──────── The input ────────

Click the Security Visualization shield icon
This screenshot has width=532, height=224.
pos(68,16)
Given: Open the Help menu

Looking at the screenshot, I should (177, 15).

────────
──────── The input ────────

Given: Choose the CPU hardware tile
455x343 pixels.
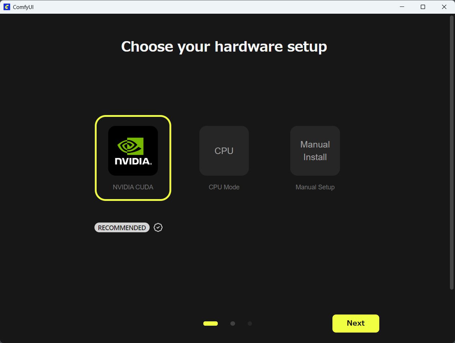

────────

Your goal »
The required output is every line above from the one with "Given: Choose the CPU hardware tile" down to the one with "455x343 pixels.", restated word for word, ends included.

The answer »
Given: Choose the CPU hardware tile
455x343 pixels.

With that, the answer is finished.